Organizations educate students on Hispanic heritage

Last Saturday, Oct. 17, approximately 60 Oakland University students gathered at Meadow Brook Field and began throwing tomatoes at one another.

However, this was not part of an angry uprising against produce as it may have looked to those driving by at the intersection of Walton and Adams. Rather, this was La Tomatina, an event planned by the Center for Multicultural Initiatives in partnership with OU Student Congress.

In addition to the tomatoes that were being thrown, a tarp was draped over the field on which many more tomatoes were thrown to make the ground slippery and add to the mess and chaos.

Overall, one and a half tons were used for the festivities of the three tons of tomatoes that the event started with. The rest were donated to Forgotten Harvest.

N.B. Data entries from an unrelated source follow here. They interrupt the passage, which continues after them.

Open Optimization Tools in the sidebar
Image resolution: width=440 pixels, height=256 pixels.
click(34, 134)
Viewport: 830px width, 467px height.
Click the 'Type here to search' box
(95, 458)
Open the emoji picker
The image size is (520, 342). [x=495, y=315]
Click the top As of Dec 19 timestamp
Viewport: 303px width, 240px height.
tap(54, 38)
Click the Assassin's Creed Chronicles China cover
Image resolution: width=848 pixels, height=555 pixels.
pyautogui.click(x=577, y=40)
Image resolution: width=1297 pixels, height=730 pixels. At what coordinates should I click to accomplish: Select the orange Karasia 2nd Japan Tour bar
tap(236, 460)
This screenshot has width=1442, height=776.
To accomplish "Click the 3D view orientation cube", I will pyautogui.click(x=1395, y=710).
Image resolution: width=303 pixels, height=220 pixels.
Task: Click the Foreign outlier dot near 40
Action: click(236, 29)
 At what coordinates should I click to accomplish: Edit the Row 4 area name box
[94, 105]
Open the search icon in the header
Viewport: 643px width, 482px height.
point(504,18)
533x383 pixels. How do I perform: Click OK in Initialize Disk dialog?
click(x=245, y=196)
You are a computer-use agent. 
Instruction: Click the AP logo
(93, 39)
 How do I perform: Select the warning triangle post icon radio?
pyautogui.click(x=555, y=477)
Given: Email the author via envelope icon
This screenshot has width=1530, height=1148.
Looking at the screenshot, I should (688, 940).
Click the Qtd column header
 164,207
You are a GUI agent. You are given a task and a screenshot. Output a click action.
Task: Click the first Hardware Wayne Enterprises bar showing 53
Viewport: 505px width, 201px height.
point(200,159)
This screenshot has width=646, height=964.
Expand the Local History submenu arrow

Spanish for simply “the tomato,” La Tomatina is a tradition that started in Buñol, Spain in the 1945. It started as a celebration in honor of the surplus of the agriculture that the country was experiencing.

People began throwing the unsellable, overly ripe tomatoes at each other, and soon the whole community was abuzz with this messy game. Beginning as simply a small number of people who participated and morphing into a government-sanctioned event, La Tomatina has since been an annual tradition in Buñol.

Although, this is the first time that it has occurred at OU, as it was part of this year’s Hispanic Heritage Month.

This month is an annual tradition full of events put on by the Center for Multicultural Initiatives. It began on Monday, Sept. 21 with a guest lecture about racial discourses in colonial Mexico and will end on Oct. 23 with La Latina, an event dedicated to enriching the skillset and preparedness of Latina women.

Diversity and inclusion director of OUSC Anders Engell said that Hispanic Heritage Month is done in an effort to give students a “cultural experience.” According to Engell, this is achieved by creating events to educate students on something outside what they might already know.

“We want to show people the true side of Hispanic culture and the heritage that that culture comes from,” Engell said. “Oftentimes you’ll see that people have their own ideals or stereotypes that they’ll associate with a specific group because of whatever media they have been influenced by.”

As part of the month’s events, those involved have spent much time in community-building events in which many non-Hispanic students were able to interact with Hispanic Americans in Detroit. The students and heard stories about the lives of those impacted by the plights that much of the Hispanic American population has to face in their lives.

One of these aspects of Hispanic Americans’ lives is in the fact that tuition equality for college students does not exist for a vast majority of Michigan schools. This means that an undocumented student may not be eligible for the same scholarship or grant opportunities that documented students are.

OUSC and the Center for Multicultural Initiatives are working to raise awareness about these and other issues in the near future, including guest lectures, protests, and other events. They have already announced that La Tomatina will happen again next year.